Start of SUPPLIED INFORMATION

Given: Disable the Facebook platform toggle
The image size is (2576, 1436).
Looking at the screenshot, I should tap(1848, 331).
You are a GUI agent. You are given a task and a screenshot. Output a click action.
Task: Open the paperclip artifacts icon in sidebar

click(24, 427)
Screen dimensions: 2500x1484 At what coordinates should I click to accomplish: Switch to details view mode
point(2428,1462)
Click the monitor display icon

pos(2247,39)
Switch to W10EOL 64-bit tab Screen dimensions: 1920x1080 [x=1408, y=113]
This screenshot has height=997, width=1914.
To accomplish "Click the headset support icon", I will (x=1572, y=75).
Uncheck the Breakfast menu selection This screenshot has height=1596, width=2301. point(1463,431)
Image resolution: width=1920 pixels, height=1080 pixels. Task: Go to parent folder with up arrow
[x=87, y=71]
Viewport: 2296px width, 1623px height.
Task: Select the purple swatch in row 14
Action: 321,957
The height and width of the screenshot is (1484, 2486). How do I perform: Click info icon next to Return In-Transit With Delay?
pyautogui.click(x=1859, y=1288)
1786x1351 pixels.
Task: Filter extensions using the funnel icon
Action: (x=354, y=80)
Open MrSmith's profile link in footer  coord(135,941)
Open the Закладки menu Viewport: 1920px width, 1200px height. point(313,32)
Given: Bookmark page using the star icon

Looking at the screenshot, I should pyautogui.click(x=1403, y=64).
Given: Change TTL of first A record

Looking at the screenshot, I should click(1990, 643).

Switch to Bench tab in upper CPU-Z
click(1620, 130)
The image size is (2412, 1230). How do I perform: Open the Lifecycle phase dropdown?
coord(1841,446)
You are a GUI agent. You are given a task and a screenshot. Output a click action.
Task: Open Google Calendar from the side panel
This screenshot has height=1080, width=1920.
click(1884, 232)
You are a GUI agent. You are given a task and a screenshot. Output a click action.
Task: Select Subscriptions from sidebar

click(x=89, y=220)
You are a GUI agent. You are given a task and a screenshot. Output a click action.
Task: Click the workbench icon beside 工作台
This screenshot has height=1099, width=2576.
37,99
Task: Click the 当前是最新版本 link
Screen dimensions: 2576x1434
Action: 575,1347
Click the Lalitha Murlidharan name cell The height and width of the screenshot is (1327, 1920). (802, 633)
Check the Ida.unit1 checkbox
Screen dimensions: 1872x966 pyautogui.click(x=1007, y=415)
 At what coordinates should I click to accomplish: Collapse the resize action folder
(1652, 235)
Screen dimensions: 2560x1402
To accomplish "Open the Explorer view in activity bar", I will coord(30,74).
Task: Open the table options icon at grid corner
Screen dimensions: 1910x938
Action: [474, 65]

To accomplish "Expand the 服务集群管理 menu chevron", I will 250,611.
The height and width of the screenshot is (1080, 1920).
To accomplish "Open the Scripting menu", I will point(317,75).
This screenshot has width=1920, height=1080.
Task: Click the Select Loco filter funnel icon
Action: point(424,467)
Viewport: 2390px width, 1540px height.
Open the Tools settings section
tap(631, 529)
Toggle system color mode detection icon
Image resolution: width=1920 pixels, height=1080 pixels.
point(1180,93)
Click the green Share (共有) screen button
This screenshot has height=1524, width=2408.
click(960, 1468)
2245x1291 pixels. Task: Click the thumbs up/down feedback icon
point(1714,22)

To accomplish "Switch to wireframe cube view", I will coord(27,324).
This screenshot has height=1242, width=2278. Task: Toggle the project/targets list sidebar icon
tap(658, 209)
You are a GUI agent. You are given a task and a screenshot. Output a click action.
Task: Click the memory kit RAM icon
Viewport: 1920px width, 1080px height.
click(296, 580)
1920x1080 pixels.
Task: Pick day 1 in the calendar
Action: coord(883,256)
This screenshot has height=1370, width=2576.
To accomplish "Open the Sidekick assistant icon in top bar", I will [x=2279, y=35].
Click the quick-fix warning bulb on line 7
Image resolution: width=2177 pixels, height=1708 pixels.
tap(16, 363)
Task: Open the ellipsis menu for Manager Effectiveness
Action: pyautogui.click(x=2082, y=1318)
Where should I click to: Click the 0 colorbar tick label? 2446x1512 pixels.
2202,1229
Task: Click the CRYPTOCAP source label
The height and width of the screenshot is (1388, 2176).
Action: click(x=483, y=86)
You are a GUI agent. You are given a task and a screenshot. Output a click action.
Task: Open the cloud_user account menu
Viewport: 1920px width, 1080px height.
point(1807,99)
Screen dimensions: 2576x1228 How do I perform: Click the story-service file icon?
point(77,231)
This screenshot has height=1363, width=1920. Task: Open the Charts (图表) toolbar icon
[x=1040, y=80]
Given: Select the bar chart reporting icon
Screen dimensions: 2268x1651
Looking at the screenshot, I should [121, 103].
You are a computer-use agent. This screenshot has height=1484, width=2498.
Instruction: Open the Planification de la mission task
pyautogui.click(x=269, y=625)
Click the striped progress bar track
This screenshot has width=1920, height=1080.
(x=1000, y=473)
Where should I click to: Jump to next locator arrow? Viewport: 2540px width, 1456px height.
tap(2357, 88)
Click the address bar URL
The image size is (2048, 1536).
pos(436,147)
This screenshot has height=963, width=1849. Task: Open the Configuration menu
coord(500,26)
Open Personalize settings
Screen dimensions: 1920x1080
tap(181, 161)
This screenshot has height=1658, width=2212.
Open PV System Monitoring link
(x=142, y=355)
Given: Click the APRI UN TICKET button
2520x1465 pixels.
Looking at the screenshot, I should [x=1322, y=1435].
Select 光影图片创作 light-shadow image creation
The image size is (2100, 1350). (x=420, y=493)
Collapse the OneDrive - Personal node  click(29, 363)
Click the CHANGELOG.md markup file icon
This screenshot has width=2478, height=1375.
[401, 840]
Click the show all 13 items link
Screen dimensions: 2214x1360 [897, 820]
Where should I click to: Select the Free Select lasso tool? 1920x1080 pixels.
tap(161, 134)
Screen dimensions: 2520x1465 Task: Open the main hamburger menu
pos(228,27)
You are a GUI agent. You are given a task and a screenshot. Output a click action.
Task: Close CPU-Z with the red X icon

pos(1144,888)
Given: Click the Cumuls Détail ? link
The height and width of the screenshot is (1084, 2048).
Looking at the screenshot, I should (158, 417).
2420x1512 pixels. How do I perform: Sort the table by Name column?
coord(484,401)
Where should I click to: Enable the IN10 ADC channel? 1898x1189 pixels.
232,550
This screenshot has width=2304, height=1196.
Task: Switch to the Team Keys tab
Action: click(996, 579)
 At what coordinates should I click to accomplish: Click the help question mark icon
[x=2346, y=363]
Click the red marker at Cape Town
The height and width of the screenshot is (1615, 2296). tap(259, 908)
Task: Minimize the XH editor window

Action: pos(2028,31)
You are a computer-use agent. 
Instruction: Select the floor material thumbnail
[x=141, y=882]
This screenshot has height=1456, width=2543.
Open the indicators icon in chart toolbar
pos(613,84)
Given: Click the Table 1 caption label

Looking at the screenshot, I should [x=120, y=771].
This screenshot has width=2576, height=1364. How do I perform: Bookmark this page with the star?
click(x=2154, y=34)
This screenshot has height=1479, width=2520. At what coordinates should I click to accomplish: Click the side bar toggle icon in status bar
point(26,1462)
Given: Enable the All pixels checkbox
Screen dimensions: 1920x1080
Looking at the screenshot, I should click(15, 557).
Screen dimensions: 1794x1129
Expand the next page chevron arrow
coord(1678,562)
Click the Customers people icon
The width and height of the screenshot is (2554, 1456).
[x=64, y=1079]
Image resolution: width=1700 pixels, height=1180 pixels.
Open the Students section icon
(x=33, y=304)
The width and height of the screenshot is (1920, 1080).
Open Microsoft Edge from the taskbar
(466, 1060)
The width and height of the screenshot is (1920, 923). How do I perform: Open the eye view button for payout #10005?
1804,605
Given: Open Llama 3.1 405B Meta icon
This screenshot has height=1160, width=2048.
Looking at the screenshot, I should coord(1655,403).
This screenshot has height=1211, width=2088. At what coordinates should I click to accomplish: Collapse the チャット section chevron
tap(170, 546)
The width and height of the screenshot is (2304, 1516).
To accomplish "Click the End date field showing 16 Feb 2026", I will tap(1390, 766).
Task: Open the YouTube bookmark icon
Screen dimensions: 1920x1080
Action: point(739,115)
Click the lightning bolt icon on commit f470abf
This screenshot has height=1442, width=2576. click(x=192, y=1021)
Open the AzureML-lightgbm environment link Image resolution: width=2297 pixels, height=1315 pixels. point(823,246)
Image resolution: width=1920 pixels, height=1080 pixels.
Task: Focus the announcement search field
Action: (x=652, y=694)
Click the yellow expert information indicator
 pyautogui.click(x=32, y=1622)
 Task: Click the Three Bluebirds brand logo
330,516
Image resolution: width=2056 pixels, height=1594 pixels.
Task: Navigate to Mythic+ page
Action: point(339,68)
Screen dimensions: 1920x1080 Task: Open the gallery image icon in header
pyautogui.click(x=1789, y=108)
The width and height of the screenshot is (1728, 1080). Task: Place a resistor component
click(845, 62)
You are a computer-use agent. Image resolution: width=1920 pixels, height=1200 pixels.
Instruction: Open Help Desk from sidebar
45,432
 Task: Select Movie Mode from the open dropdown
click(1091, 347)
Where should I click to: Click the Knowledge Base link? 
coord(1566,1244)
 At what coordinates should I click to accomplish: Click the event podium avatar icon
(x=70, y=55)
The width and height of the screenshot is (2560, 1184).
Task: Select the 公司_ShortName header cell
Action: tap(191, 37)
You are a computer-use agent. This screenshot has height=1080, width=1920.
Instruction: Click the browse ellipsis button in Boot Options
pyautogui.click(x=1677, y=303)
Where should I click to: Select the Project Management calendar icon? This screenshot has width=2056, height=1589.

End of SUPPLIED INFORMATION

**WORK TO COMPLETE**
Set down the line that contains "agent. This screenshot has height=1080, width=1920." exactly. Do the same for each later line of the data, through the end, and add nothing.

**SOLUTION TO THIS EXERCISE**
You are a computer-use agent. This screenshot has height=1080, width=1920.
Instruction: Click the browse ellipsis button in Boot Options
pyautogui.click(x=1677, y=303)
Where should I click to: Select the Project Management calendar icon? This screenshot has width=2056, height=1589.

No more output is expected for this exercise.